Ricketts confirmed the team formally filed its renovation proposal with the City of Chicago on Wednesday, and the plan must get approval from city planners and the City Council. Threatening to leave Wrigley appears to be the start of a game of chicken, more than anything. It's very unlikely the team will leave its historic ballpark.
Kaplan said the renovations could meet resistence from the neighboring community as well as the local rooftop owners, who agreed to a 20-year partnership with the team in 2004. They pay the team 17 percent of their gross revenues -- upwards of $40 million to date -- and believe they are entitled to an unimpeded view of the park. The proposed jumbotron figures to create some sight-line issues.
The 6,000-square-foot video screen highlights a significant renovation package that will benefit both fans and the players. Other mock-ups can be seen by clicking here. Among the other proposed improvements:
- A significantly larger home clubhouse -- the Cubs currently have the smallest home clubhouse in baseball -- with a new weight room, medical area, player's lounge, batting cages, and media center for interviews.
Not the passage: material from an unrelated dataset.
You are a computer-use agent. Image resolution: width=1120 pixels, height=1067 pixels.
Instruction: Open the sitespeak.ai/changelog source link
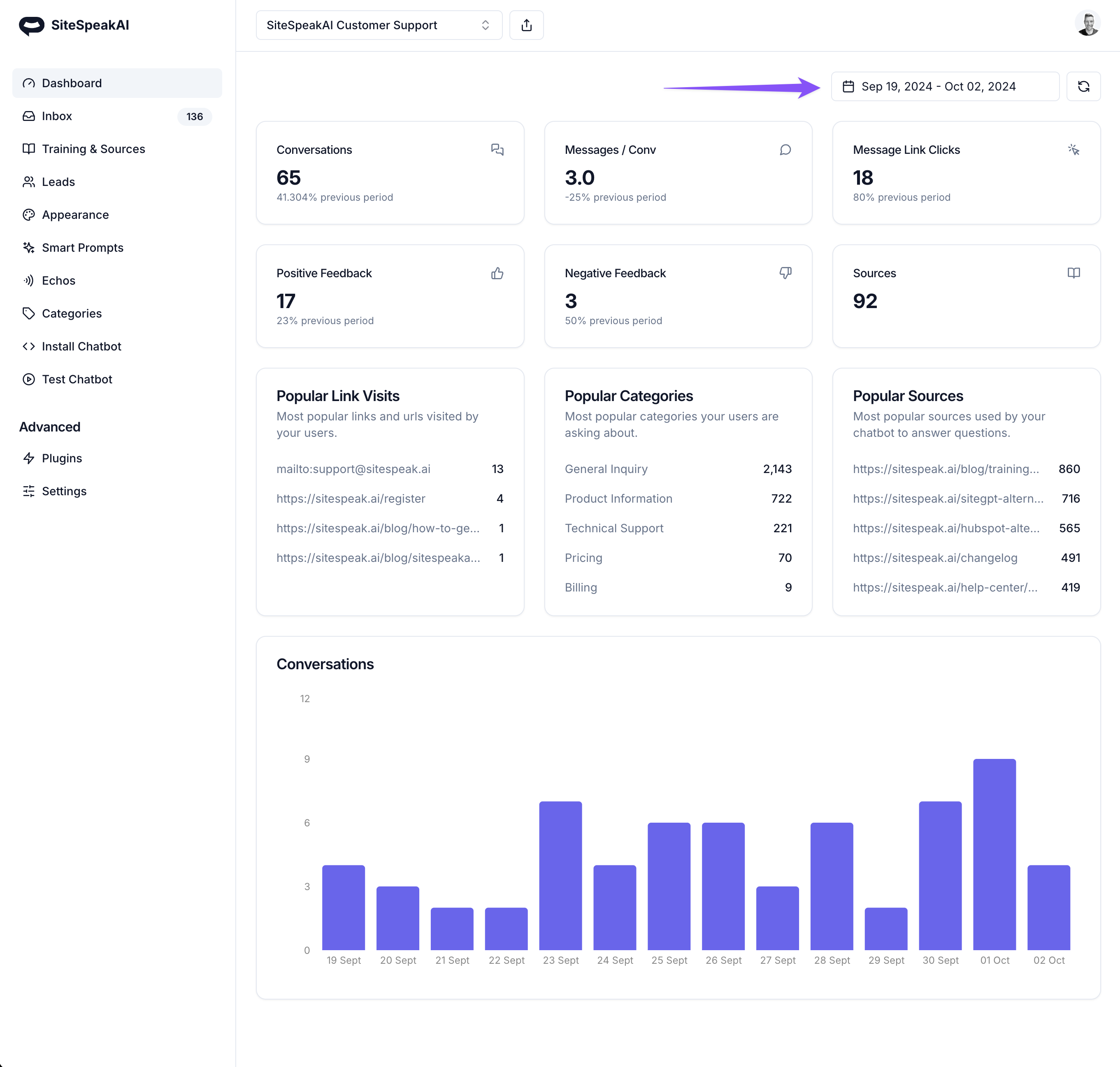(x=934, y=558)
- Wider concourses that will make entering and exiting the stadium much easier.
- New restaurants and clubs, as well as improved concessions.
- Restrooms will increase by 45 percent.
- Skyboxes will be enlarged and renovated. A party deck in left field is also in the works.
- New plaza area for pre- and postgame festivities as well as nongame day events.
- An office building at the corner of Waveland Avenue and Clark Street will be built to house team, stadium and concession personnel.
- A seven-story hotel complex across the street from Wrigley. The office building and hotel complex will be connected by a walkway over Clark Street.
The Cubs have already added a new 75-foot LED board in right field.
"The Cubs are committed to making sure that we restore the park to what it looked like originally," said Cubs president of business operations Crane Kenney. "From the wrought iron to the terra cotta, we want to bring all of that back in a modern way that fits with the feel of the stadium. We also want the office building and the hotel complex to fit in with the ballpark so that everything looks like it goes together."
Wrigley Field is 99 years old, has landmark status and can not be torn down and completely replaced. The cost for the proposed renovation is approximately $500 million and will be privately funded. The home clubhouse will be renovated following the season, but the entire renovation will take five years.